Political surveillance is the action from a government body, or a government affiliated organization or individual, aiming at monitoring political activities, gathering information on citizens’ political activities or beliefs, or gathering or using information on citizens for political motives. This definition is broad and inclusive, and will necessarily encompass actions and activities that are not illegal, or that are accepted by the majority of the population as legitimate and justified to achieve the goals of society. However such a legitimacy should not be regarded as absolute, as actions from the government that were considered unacceptable some time ago can now appear to be illegitimate, or inversely.

The aim of this chapter is to assess the scope and the state of the law on political surveillance, in a comparative way: in the United States and Europe. This comparative view point in turns is following several objectives, mainly relating to the impact of the European Court of Human Rights and the European Union over the right to privacy as a human right, assessing the importance of historical and cultural factors in the protection of the right to privacy and its evolution from a legal perspective, as well as evaluating the transfer of policy and legislation from the US to Europe, and inversely.

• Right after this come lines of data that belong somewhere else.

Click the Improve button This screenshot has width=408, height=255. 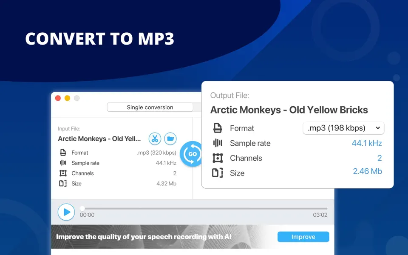303,237
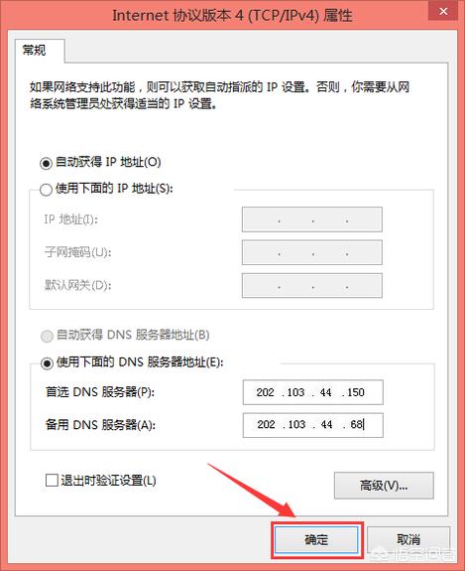Close the TCP/IPv4 properties dialog
This screenshot has height=571, width=465.
click(443, 11)
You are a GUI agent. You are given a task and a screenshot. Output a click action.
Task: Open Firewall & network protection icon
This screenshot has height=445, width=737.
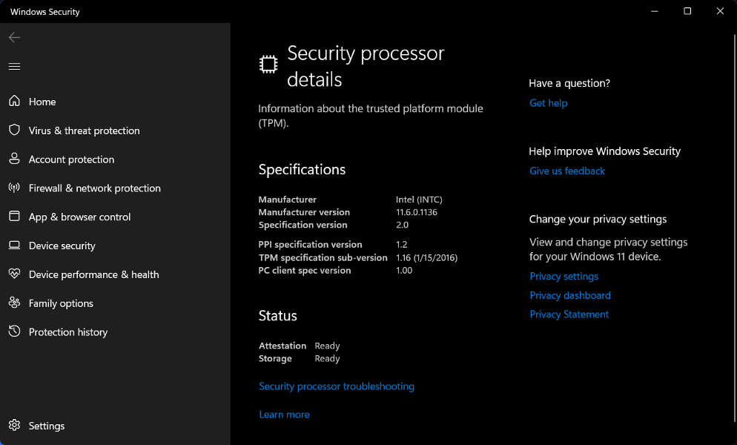(14, 188)
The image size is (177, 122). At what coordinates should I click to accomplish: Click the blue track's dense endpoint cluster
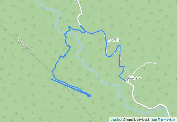coord(89,95)
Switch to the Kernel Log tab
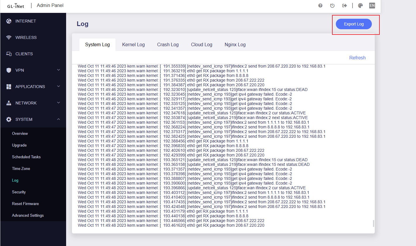 pyautogui.click(x=133, y=44)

The historical component to this comparison should not be taken too simplistically: it is not enough to affirm that the heritage of political mass surveillance, precipitating massive human rights violations through deportation and large-scale murder in Europe during World War II is explaining in any way today’s discrepancies between privacy and surveillance policies between Europe and the US. First, because some part of Western Europe such as the United Kingdom were not subject to the massive surveillance that characterises relations between citizens and their governments during World War II. As the examples of this chapter will show, the United Kingdom is not spared today by the tensions around privacy, and the use of data by governments to achieve political goals. Then, one must recognize that political surveillance had its moments of glory in the US too, during the red scares and the McCarthyism, although the consequences in terms of human rights violations were far less reaching than during the war in Europe.

Political surveillance can take many forms. It can for instance be constituted by a government listing the political affiliations of its citizens, or the redaction of listings on other criterions such as race, religion, or sexual preference.